Worse, if the biblical theist's source for affirming human dignity is the Bible, I do not find it a source for valuing human beings the way that we do in a modern pluralistic democracy. For example, the dignity we give people today, in modern terms of equality and human rights, includes the right to life, liberty, the pursuit of happiness, freedom of conscience and freedom of religion and the freedom not to be enslaved. But the concept of people being valuable - and even made in God's image - in the Bible was contextually understood in such a way that God could command His people to treat other "image-bearing" humans in a fashion that involved their enslavement, murder through genocide (including men, women and male children - everyone except the female virgins) and being put to death for deviating from the one official religion allowed in their "perfect" divine law - to sample just a few un-dignified horrors.

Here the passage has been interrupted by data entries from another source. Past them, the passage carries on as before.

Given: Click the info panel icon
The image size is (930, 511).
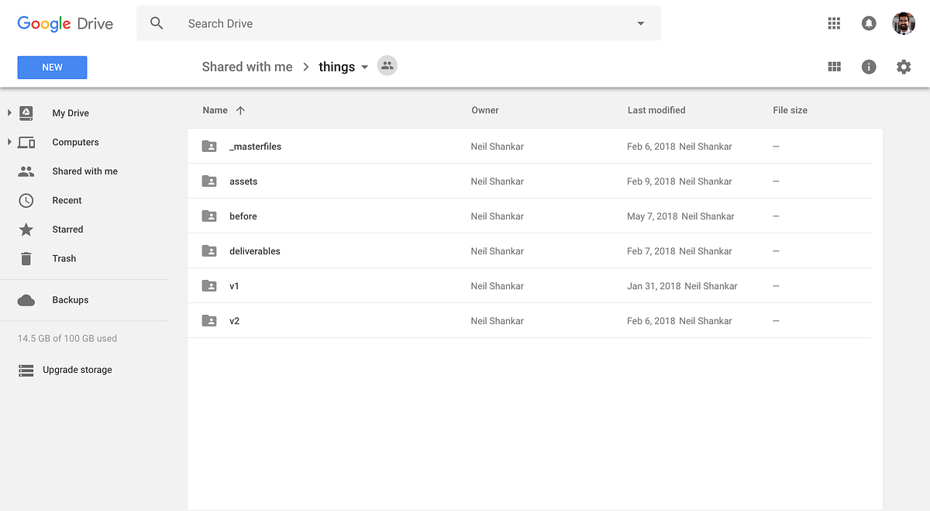Looking at the screenshot, I should (x=869, y=67).
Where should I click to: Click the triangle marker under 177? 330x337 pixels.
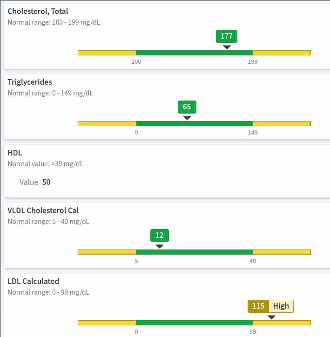click(227, 47)
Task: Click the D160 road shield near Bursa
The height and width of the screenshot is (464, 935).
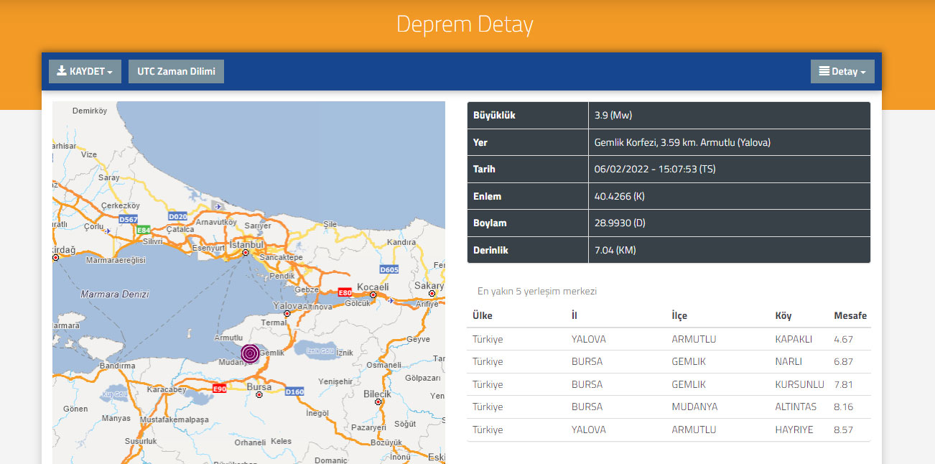Action: tap(294, 391)
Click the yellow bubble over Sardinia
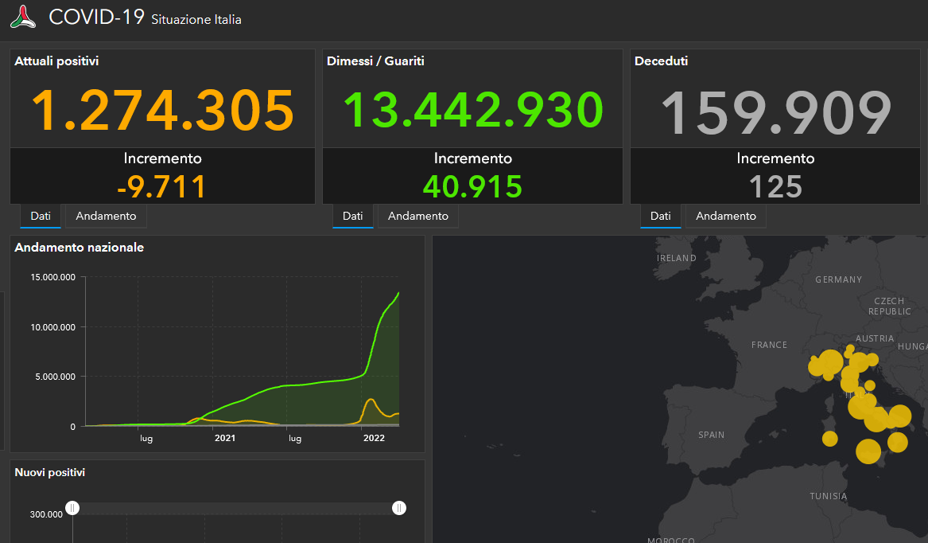 click(x=829, y=439)
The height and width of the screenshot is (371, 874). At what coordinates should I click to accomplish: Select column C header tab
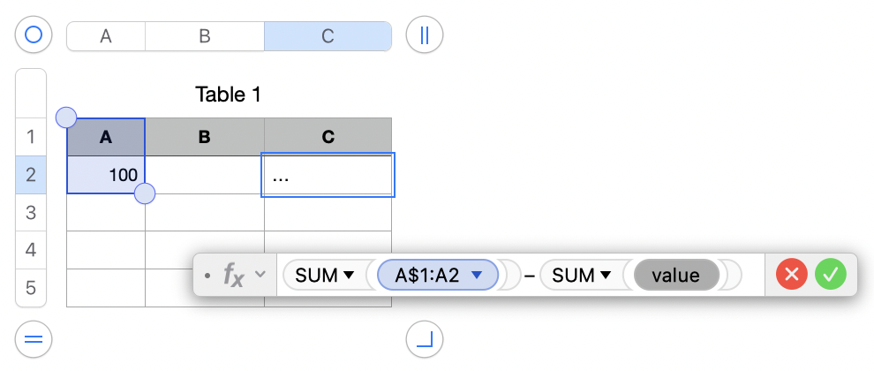(x=328, y=36)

So I'd ask in reply, how can it be that biblical theism can account for the modern human dignity as enshrined in modern concepts of equality and protected in modern human rights? The biblical writings are merely an ancient snapshot in time of an adolescent phase of our culture's collective journey of moral development through cumulative historical lessons learned. And it would take us far backwards in that journey if we assumed our ideas during that immature phase were "perfect" for all time, as some somehow still imagine we should today.
So where instead do our modern ideas of human dignity, equality and human rights actually come from? From us, the bottom up, from within us! They come from modern human empathy and reason as shaped by our upbringing in a culture shaped by our long history (which many of us are taught): many lessons learned from failures of reason and empathy alike including much oppression and tribalistic sectarian violence which has informed the rights and deliberative processes that now stand as walls against them. And our empathy for those oppressed at many stages in the history is powerfully empowered through art and film that puts us in the shoes of those being oppressed. Those lessons including many more that occurred in the 2,000 years and counting since the theists divine source of authoritative objective truth was closed for revisions. Our modern ideals reflect even more lessons than even from a few hundred years ago when our very young nation's constitution was first written, hence its several more recent amendments.

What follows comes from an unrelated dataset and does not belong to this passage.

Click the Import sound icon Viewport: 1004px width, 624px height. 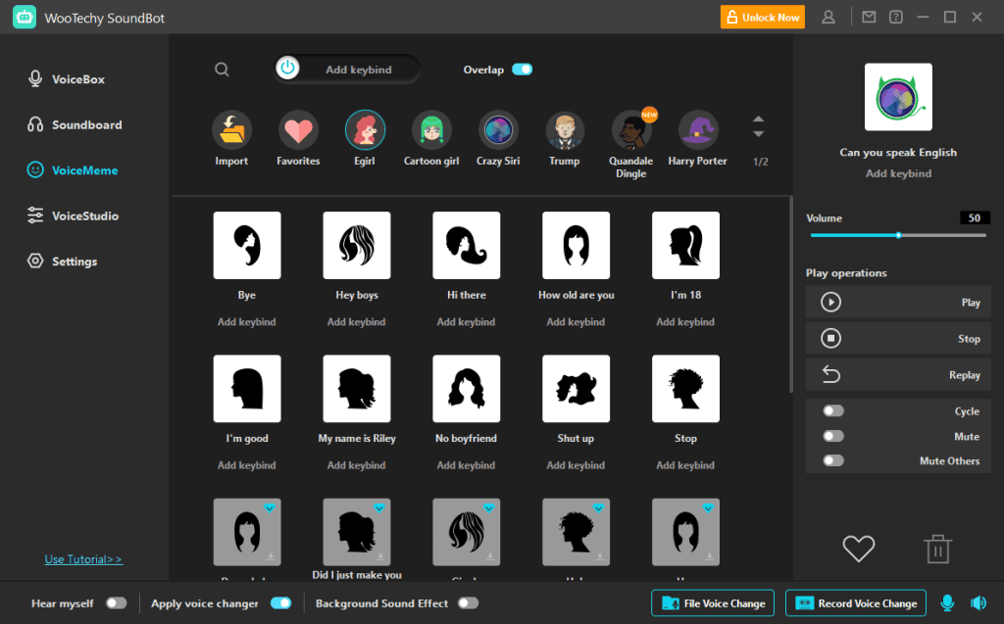coord(231,134)
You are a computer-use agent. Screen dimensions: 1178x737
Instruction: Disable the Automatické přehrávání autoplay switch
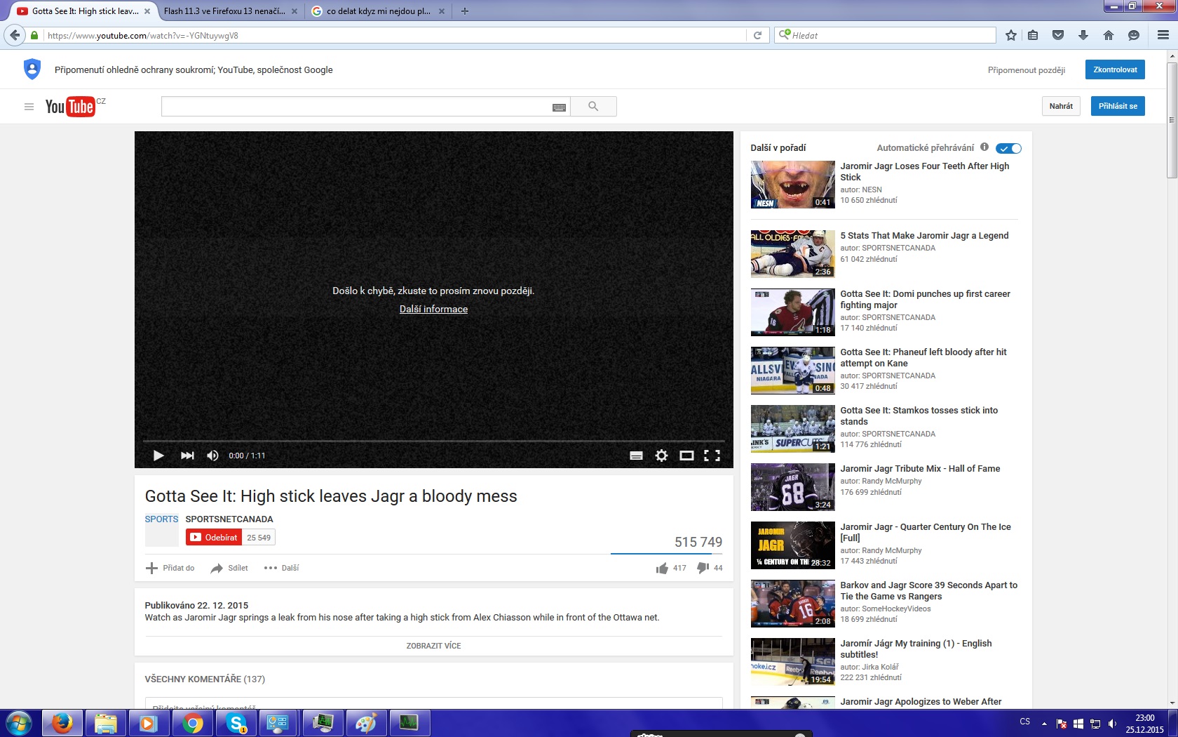(1008, 148)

We are compelled to value each other and ensure that human worth is respected in our laws. That is the source of our dignity and it makes our shared lives better. We have ample reasons to keep and defend it without calling upon the ancient top-down authoritarian values of the biblical theist. And being so compelled, we will raise the next generation to do likewise - and become fully morally developed, reflexively empathetic, human beings in their own right and continue the story of progress forward.
FOOTNOTES
- Science as a subjectively meaningful experience for humans:
- The meaningfulness of the explorative quest for truth itself.
- The thrill of discovery and wondrous reflections on what new insights may mean to us, tell us about who and what we are (e.g. Carl Sagan).
- And the joy and significance of what we may be able to do to make things better for people and the world by applying the insights it yields (e.g. medicine, technology, etc).